Name your all-time three favorite novels, in order. No more than three, please

  1. The Sot-Weed Factor by John Barth
  2. The Woman in White by Wilkie Collins
  3. Small Gods by Terry Pratchett

-Moby Dick

-The Lord of the Rings

-Dracula

The Sun Also Rises - Ernest Hemingway
Dune - Frank Herbert
The City & the City - China Mieville

  1. Alice’s Adventures in Wonderland (Lewis Carroll)
  2. Le grand Meaulnes (Alain-Fournier)
  3. The Diviners (Margaret Laurence)

I’ll go with:

  1. Cranford, by Elizabeth Gaskell
  2. David Copperfield, by Charles Dickens
  3. The Newcomes, by William Thackeray

(Hard to say if those are my all-time favourites, but I certainly like them better than all of the other books mentioned in this thread so far.)

Lord of the Rings
Dune
Player of Games (if not this the then another Iain M Banks Culture novel)

In no particular order:

To Kill A Mockingbird - Harper Lee
Pride and Prejudice - Jane Austen
Rose Daughter - Robin McKinley

Some many good novels already listed.

Here’s my three

  1. Sometimes a Great Notion, Ken Kesey.
  2. The Road Home, Jim Harrison
  3. Some John Irving novel, I’ll pick The Hotel New Hampshire.

Red Storm Rising

The Devil’s Alternative

Redwall

A Gentleman In Moscow
The Graveyard Book
Young Mungo

I didn’t want these stories to end and I often think about the characters and what happened to them many years later.

Catch-22 - Joseph Heller

The Great Gatsby - F. Scott Fitzgerald

Midnight’s Children - Salman Rushdie

Difficult because it depends–favorites on reading? On re-reading? In a particular mood? That I’d take to the desert island?

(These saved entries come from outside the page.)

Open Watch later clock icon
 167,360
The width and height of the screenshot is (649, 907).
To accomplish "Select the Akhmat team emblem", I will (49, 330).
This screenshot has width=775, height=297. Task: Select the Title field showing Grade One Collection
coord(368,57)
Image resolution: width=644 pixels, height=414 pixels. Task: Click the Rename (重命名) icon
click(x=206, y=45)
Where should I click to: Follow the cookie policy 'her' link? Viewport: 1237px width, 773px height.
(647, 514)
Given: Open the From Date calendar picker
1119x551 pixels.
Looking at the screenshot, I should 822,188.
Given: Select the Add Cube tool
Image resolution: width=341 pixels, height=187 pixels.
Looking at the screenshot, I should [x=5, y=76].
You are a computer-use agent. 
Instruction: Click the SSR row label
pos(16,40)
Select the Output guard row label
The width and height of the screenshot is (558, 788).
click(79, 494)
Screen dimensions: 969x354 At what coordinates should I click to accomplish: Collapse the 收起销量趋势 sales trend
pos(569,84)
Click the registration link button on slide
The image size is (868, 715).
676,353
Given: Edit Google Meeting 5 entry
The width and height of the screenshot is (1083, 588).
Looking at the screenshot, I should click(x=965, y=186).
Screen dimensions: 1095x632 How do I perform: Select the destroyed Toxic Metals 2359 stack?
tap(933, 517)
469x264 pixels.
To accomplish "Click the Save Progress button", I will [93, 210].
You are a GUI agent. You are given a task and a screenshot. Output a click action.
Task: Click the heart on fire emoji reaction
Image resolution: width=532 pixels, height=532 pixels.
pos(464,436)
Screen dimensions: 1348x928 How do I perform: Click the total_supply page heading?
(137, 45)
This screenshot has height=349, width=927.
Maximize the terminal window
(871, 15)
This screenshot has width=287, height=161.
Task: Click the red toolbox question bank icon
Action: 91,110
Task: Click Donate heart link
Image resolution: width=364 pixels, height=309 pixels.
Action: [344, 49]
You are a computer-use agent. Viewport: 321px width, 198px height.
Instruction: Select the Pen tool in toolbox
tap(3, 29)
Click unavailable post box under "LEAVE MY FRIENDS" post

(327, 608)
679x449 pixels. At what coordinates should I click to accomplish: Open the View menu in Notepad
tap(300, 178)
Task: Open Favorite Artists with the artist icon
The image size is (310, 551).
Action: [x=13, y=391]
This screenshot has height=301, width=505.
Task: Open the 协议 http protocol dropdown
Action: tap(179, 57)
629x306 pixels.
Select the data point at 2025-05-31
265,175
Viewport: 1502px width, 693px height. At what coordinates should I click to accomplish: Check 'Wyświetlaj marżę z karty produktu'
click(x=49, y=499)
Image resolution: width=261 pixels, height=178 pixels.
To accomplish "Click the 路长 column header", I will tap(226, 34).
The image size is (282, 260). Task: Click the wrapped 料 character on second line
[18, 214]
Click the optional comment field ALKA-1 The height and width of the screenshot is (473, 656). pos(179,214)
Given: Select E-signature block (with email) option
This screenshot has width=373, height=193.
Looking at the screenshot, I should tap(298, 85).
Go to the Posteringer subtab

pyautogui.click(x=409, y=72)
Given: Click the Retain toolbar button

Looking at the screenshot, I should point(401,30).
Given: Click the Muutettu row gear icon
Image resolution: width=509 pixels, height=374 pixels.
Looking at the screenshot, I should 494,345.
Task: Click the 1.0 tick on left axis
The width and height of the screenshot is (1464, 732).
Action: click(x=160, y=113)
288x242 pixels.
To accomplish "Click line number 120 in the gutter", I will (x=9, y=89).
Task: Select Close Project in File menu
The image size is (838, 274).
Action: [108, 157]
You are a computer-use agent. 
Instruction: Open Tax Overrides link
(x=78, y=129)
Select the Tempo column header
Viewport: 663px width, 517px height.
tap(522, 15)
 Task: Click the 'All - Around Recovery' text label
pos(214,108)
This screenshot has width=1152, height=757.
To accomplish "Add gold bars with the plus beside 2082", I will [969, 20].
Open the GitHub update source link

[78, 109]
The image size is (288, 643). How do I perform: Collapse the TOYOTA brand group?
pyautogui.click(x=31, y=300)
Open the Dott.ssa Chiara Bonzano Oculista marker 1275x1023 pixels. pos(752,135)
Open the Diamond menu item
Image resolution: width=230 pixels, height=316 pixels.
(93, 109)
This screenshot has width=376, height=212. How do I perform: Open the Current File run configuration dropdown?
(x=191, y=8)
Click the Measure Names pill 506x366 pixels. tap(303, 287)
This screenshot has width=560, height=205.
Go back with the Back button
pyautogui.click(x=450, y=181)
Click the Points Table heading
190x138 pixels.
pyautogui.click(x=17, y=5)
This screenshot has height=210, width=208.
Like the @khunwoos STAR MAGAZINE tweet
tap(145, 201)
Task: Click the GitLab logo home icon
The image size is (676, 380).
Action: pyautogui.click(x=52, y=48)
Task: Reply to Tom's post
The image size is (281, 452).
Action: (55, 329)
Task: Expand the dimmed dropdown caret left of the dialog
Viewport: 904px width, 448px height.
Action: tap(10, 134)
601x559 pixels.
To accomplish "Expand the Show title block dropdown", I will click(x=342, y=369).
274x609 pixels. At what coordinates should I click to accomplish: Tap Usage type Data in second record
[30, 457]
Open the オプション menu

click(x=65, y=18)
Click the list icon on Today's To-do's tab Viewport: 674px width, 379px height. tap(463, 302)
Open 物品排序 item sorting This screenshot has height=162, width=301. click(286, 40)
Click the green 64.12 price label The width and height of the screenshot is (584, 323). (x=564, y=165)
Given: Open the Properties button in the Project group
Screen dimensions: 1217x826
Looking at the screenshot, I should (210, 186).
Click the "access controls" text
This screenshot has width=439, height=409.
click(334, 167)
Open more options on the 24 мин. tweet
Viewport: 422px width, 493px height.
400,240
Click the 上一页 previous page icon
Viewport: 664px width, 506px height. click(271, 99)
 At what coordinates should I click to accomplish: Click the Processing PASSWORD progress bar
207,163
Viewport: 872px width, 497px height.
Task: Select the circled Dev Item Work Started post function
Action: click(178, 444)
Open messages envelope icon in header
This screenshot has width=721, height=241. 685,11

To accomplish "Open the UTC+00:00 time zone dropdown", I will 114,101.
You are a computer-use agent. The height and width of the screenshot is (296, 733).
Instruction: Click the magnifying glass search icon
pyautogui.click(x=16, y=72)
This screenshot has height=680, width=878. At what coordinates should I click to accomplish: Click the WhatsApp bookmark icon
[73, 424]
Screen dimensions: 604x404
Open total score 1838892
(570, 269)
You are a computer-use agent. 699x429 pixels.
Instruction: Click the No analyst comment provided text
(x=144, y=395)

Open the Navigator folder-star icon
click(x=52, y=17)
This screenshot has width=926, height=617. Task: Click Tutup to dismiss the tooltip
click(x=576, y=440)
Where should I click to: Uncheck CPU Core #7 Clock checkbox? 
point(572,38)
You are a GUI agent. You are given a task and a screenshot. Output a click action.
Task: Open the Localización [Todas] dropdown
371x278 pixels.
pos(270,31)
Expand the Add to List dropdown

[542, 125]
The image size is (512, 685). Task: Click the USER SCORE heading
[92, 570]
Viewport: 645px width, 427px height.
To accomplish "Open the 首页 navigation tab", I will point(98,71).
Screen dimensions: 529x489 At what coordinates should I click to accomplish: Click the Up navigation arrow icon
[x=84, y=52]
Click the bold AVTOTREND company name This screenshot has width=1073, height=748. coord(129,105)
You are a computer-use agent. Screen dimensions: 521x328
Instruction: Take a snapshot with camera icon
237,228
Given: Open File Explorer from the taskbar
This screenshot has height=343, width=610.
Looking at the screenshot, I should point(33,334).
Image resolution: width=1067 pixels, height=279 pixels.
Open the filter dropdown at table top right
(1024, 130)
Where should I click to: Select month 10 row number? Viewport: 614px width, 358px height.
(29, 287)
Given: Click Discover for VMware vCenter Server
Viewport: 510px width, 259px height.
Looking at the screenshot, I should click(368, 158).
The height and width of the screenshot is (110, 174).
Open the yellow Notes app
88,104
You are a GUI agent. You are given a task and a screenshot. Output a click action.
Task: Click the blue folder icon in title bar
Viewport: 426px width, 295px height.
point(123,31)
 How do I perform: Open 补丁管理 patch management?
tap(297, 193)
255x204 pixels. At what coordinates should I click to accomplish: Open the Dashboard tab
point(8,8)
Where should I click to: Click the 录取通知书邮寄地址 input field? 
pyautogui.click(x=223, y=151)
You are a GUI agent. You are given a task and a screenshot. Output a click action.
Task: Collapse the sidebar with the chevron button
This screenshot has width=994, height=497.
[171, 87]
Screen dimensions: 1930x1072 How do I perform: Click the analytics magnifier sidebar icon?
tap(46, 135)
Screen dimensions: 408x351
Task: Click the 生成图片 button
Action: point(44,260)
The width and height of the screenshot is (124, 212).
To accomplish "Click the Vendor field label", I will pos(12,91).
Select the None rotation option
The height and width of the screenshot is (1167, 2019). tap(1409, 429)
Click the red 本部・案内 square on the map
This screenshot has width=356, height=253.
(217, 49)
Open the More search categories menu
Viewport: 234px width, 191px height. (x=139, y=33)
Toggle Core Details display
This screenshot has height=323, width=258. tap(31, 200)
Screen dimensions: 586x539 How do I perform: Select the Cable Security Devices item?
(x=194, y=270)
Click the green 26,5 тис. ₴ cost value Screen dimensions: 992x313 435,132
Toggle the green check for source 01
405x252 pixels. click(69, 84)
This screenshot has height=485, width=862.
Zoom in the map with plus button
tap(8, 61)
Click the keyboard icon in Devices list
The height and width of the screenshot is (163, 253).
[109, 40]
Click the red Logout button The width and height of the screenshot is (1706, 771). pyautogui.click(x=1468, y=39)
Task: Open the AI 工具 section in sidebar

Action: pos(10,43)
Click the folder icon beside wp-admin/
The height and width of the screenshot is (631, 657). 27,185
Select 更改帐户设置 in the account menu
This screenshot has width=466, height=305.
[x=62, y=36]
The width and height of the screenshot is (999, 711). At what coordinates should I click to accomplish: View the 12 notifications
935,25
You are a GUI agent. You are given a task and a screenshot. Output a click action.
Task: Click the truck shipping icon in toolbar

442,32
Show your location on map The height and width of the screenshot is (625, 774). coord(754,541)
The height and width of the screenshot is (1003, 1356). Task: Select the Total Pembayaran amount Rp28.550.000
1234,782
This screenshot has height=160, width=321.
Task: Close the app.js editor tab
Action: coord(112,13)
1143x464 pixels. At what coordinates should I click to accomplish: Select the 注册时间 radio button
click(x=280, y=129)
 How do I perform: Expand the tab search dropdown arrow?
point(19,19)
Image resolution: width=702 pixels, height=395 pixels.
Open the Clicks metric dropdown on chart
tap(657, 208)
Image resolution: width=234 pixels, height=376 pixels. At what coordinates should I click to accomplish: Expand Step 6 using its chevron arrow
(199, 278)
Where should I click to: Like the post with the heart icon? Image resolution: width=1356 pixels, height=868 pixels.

  1. Ursula K. Le Guin: The Left Hand of Darkness
  2. Hans Zinnser: Rats, Lice, and History
  3. Adrienne Rich: The Dream of a Common Language: Poems 1974-1977
  1. Jane Eyre (Charlotte Bronte)
  2. Out of the Silent Planet (C.S. Lewis)
  3. The Custom of the Country (Edith Wharton)

Pride And Prejudice
True Grit
Watership Down

  1. Belgarath the Sorcerer, by David Eddings.
  2. Guards, Guards, by Terry Pratchett.
  3. Magic’s Pawn, by Mercedes Lackey
  1. Catch 22, Joseph Heller
  2. Master and Margarita, Bulgakov
  3. Cugel’s Saga, Vance (technically a novella, I believe).
  1. Catch-22 (my bible for 55 years)
  2. One Flew Over The Cuckoo’s Nest (Ken Kesey’s masterpiece)
  3. Deliverance (a disturbing story made beautiful by a poet’s mastery of words)

I’ve read all three of these many times.

Alice’s Adventures in Wonderland (and Through the Looking Glass, and What Alice Found There)

The Lord of the Rings (and The Hobbit)

A Wrinkle in Time

And if I could include another book it would be The Last Picture Show.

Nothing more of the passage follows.